Only when the Grand Heirarch did finish speaking did the Primarch stand as commanded, bowing to reiterate his almost unnatural recognition of a superior.

“I shall answer your queries in the order that makes the following best understood.”

“Go on.”

“I do not know where I am from, not in a meaningful sense. I know I came from the stars, my arrival heralded by a sharp descent from the stars. I come from a realm outside of this world, and yet I know not any more. The primitives of the wild seemed to think they had brought me forth, yet this I believe to be wrong. They believed me sacred. This I too believe to be wrong. I have no name, not one I care to keep. But I know I am destined for greater things.”

“Explain.”

“I am more intelligent than you. Any of you.” He said, turning to the High Priest and the many other nobles present within the chamber. Indignant gasps spread out across many voices, with the brows of the trio before the Primarch furrowing in a synchronous fashion.

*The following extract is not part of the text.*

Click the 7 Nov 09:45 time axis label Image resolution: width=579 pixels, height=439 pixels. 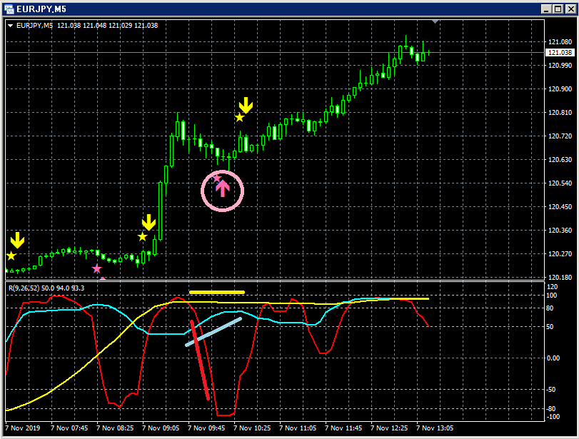tap(206, 428)
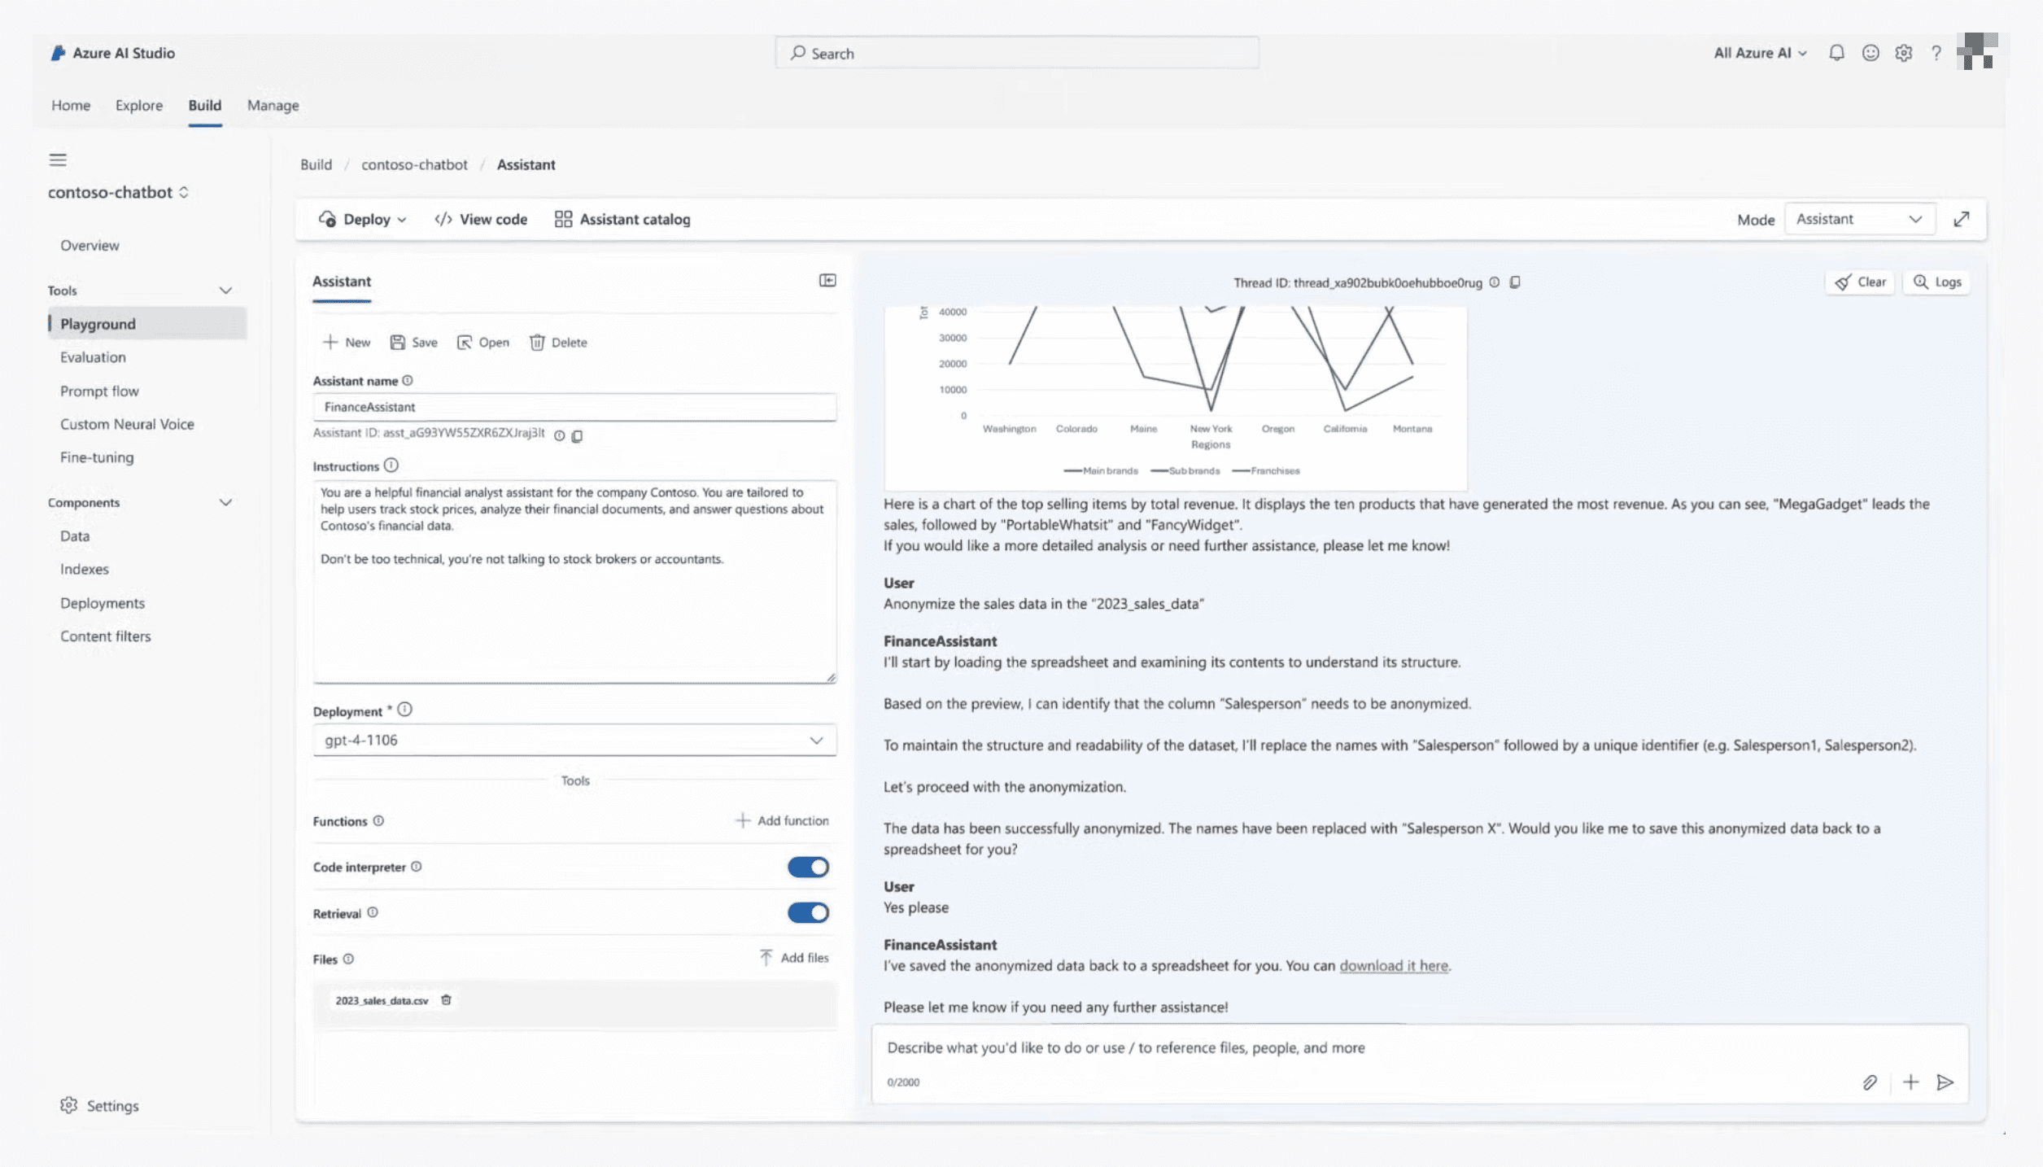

“I mean this not as an insult, but as a mere observation. The previous sunrise, I knew not your language. I have been here some few hundred heartbeats, yet I know it better now than any present. If you would but give me the means, I can show you I can create great works faster than you could even think of them. I have already concluded knowledge your greatest researchers believe to be lost to time. I am stronger than any present in any physical test, with my bared flesh I could destroy your armies.” The Primarch closed its eyes, and inhaled deeply.

“But I will not. I know now that my betterness than any man on this world does not mean I cannot be humble and see the chinks in my proverbial armour. I am inexperienced, I know not of this world, how to lead it. But I may still serve, tell truths and wisdom none else will.”

“You wish to be an advisor after presuming so much?” The Heirarch demanded, for now to the surprise of the court not sounding particularly angered.

“Advisor, and student. There will come a day when I will be of greater import to this realm than you, but I can promise that when that day comes your children, grand children, and great grandchildren all of whom I will outlive will have secured themselves a finer life and fate than you could even dream of in this moment. This is a promise not out of mere confidence, but an inescapable guarantee if you accede to my request.”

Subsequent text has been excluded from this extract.